____ Given records

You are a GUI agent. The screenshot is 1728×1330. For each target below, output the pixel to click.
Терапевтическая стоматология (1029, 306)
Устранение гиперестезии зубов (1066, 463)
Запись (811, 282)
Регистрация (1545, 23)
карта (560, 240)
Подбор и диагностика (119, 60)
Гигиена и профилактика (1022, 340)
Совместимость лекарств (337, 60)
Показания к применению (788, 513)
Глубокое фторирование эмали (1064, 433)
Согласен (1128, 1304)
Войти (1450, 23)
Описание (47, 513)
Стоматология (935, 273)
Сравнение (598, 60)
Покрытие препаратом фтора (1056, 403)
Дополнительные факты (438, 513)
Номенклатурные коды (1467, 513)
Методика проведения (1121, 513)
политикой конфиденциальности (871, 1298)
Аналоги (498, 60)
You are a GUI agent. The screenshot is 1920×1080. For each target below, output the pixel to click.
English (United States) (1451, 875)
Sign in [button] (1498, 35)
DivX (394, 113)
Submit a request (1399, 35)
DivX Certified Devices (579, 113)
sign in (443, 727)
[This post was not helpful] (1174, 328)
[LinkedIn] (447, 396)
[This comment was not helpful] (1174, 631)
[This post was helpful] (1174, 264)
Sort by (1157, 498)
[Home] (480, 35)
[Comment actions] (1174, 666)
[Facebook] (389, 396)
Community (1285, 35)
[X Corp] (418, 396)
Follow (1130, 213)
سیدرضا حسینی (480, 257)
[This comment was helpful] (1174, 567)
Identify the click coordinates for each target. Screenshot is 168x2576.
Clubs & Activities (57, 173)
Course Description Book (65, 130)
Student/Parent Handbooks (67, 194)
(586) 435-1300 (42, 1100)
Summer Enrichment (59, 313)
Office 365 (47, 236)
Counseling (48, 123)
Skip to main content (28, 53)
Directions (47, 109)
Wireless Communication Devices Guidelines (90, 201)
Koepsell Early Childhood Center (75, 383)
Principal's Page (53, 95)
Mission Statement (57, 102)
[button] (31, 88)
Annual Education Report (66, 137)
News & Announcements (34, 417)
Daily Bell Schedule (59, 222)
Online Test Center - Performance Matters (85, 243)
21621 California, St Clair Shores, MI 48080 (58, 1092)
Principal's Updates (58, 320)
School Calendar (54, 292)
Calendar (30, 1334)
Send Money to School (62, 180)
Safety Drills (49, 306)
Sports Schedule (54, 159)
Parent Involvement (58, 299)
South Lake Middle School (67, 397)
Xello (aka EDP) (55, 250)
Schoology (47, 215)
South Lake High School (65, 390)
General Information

________

**About this task**
Give back the records word for word. Start at the first line, end at the line containing "Submit a request (1399, 35)", and include both.

**Output below**
You are a GUI agent. The screenshot is 1728×1330. For each target below, output the pixel to click.
Терапевтическая стоматология (1029, 306)
Устранение гиперестезии зубов (1066, 463)
Запись (811, 282)
Регистрация (1545, 23)
карта (560, 240)
Подбор и диагностика (119, 60)
Гигиена и профилактика (1022, 340)
Совместимость лекарств (337, 60)
Показания к применению (788, 513)
Глубокое фторирование эмали (1064, 433)
Согласен (1128, 1304)
Войти (1450, 23)
Описание (47, 513)
Стоматология (935, 273)
Сравнение (598, 60)
Покрытие препаратом фтора (1056, 403)
Дополнительные факты (438, 513)
Номенклатурные коды (1467, 513)
Методика проведения (1121, 513)
политикой конфиденциальности (871, 1298)
Аналоги (498, 60)
You are a GUI agent. The screenshot is 1920×1080. For each target below, output the pixel to click.
English (United States) (1451, 875)
Sign in [button] (1498, 35)
DivX (394, 113)
Submit a request (1399, 35)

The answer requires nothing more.